(2nd LD) BOK again stands pat on rates, trims growth estimate amid slowdown woes

South Korea’s central bank held its key interest rate steady for the third straight time Thursday as it trimmed this year’s growth estimate in the face of an extended slowdown in exports amid moderating inflation.

In a widely expected decision, the monetary policy board of the Bank of Korea (BOK) kept the benchmark seven-day repo rate unchanged at 3.5 percent.

This marked the third straight time that the BOK has stood pat following a rate freeze in February and another in April. The rate freezes came after the BOK had delivered seven consecutive hikes in borrowing costs since April last year.

The back-to-back rate freezes are raising expectations that the BOK might be ending its aggressive rate hike amid signs of moderating inflation, rising economic slowdown woes.

The central bank also lowered its growth outlook for Asia’s fourth-largest economy to 1.4 percent from a 1.6 percent expansion predicted three months earlier. The BOK maintained its inflation forecast for the year at 3.5 percent.

South Korea’s consumer prices grew at the slowest pace in more than a year in April in the latest signal that inflation has receded.

Consumer prices, a key gauge of inflation, rose 3.7 percent last month from a year earlier, compared with a 4.2 percent on-year rise in March, marking the first time in 14 months that the on-year inflation growth fell below 4 percent.
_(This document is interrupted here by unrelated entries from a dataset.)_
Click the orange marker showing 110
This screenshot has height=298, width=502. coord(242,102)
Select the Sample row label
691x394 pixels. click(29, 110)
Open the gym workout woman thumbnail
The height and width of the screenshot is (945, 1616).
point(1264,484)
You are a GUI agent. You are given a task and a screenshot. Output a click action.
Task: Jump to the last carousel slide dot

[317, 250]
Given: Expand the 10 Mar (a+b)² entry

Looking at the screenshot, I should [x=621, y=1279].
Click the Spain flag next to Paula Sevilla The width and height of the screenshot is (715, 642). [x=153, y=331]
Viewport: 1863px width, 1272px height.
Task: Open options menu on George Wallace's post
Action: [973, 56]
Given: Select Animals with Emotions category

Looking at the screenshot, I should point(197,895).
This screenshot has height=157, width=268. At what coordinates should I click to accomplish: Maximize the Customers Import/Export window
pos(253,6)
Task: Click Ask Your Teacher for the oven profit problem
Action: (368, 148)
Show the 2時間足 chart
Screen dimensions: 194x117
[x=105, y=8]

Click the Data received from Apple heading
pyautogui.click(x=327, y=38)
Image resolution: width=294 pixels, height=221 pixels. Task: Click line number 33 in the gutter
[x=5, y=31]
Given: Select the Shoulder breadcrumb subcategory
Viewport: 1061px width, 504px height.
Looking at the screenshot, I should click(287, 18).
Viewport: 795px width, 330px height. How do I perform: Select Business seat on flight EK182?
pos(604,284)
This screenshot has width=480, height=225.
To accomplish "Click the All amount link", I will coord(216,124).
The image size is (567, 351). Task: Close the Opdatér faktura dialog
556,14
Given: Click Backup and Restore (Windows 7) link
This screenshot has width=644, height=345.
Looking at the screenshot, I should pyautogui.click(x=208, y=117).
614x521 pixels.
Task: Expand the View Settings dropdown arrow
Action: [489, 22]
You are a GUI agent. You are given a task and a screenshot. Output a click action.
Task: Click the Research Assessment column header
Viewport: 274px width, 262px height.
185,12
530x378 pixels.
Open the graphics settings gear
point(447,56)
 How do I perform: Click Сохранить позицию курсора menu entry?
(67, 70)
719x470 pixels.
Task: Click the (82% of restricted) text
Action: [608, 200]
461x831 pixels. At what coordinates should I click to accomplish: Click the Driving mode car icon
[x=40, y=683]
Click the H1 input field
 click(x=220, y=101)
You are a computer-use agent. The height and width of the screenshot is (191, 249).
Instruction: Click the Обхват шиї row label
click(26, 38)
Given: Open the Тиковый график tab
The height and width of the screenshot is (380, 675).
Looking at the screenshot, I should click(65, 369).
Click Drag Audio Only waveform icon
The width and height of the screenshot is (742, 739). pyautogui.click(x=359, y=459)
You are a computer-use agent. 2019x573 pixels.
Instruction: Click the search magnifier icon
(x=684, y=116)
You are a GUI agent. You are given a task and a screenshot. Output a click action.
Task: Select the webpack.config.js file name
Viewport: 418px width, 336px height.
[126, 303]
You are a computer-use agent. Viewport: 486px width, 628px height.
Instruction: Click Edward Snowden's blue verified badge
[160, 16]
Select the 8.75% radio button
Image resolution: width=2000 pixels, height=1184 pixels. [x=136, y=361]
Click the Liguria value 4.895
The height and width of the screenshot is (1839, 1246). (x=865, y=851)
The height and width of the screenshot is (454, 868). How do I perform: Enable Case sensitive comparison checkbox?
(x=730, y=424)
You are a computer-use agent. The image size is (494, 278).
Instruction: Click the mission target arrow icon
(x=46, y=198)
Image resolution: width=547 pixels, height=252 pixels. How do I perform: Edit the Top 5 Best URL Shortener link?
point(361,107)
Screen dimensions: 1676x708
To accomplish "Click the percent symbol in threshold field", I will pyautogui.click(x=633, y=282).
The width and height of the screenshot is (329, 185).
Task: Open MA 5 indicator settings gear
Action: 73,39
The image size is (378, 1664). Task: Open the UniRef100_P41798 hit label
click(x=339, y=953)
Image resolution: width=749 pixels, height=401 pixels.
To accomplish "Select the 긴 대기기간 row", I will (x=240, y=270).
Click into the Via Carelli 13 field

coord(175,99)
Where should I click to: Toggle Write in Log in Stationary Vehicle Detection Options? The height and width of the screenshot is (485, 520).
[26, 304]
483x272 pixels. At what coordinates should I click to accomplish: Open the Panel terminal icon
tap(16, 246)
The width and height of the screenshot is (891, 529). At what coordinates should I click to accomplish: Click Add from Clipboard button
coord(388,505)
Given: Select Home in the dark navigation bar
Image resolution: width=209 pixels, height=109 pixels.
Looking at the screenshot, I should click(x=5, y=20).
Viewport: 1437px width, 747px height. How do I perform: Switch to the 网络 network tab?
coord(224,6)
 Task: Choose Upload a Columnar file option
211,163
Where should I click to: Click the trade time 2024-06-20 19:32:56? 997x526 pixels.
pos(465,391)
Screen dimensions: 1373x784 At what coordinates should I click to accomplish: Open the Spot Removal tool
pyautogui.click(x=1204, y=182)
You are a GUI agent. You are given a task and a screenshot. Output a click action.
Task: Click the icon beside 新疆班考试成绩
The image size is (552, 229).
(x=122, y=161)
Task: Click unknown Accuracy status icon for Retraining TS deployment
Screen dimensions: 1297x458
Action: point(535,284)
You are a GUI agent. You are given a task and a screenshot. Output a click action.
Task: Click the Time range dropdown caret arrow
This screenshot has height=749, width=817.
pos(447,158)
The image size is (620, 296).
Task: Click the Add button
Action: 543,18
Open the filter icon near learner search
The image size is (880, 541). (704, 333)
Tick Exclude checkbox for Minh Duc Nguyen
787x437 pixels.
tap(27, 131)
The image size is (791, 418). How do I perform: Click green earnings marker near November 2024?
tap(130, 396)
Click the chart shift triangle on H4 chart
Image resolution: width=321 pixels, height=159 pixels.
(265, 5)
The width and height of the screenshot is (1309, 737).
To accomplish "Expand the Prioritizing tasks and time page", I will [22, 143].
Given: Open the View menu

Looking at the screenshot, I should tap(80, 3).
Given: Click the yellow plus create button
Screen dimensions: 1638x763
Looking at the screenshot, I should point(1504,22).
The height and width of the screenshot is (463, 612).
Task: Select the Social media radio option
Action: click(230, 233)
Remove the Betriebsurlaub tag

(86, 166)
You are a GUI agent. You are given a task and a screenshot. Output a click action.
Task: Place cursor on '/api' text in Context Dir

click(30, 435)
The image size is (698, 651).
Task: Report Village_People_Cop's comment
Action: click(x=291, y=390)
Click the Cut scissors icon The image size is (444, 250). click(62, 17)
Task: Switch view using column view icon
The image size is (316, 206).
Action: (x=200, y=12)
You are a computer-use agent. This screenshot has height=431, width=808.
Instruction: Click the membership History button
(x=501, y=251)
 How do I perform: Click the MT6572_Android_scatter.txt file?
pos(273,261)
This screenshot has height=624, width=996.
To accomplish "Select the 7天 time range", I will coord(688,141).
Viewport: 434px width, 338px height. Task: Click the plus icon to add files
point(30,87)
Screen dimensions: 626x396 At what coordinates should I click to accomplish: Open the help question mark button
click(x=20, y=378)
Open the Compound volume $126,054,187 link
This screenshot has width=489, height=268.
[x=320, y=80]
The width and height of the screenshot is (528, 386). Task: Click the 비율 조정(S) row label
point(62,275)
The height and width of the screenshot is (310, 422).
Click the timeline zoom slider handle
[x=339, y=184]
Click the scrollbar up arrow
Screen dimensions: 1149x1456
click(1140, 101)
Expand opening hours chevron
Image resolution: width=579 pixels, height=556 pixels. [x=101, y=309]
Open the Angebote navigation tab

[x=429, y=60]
Though inflation appears to be moderating, the country’s economy is showing signs of slowing down too, with exports, the country’s major growth engine, sharply shrinking in the face of less demand in major markets.

The country’s outbound shipments fell for the seventh consecutive month in April due mainly to sagging global demand for semiconductors amid an economic slowdown.

The decline in exports last month came as exports of semiconductors, the country’s key export item, sank 41 percent on-year on falling demand and a drop in chip prices.

Exports have logged an on-year fall since October last year amid aggressive monetary tightening by major economies to curb inflation and an economic slowdown. It is also the first time since 2020 that exports have declined for seven months in a row.

Thursday’s freeze also comes even though the rate difference with the United States is widening. Higher rates in the U.S. are feared to prompt money outflows from here, thereby weakening the local currency against the dollar and exerting upward inflation pressure by making imports more expensive.

Earlier this month, the Federal Reserve raised its benchmark rate by a widely expected quarter point to a 5 percent to 5.25 percent range, possibly the last in its policy firming.

The Fed started its aggressive campaign of rate hikes in March last year to tame inflation.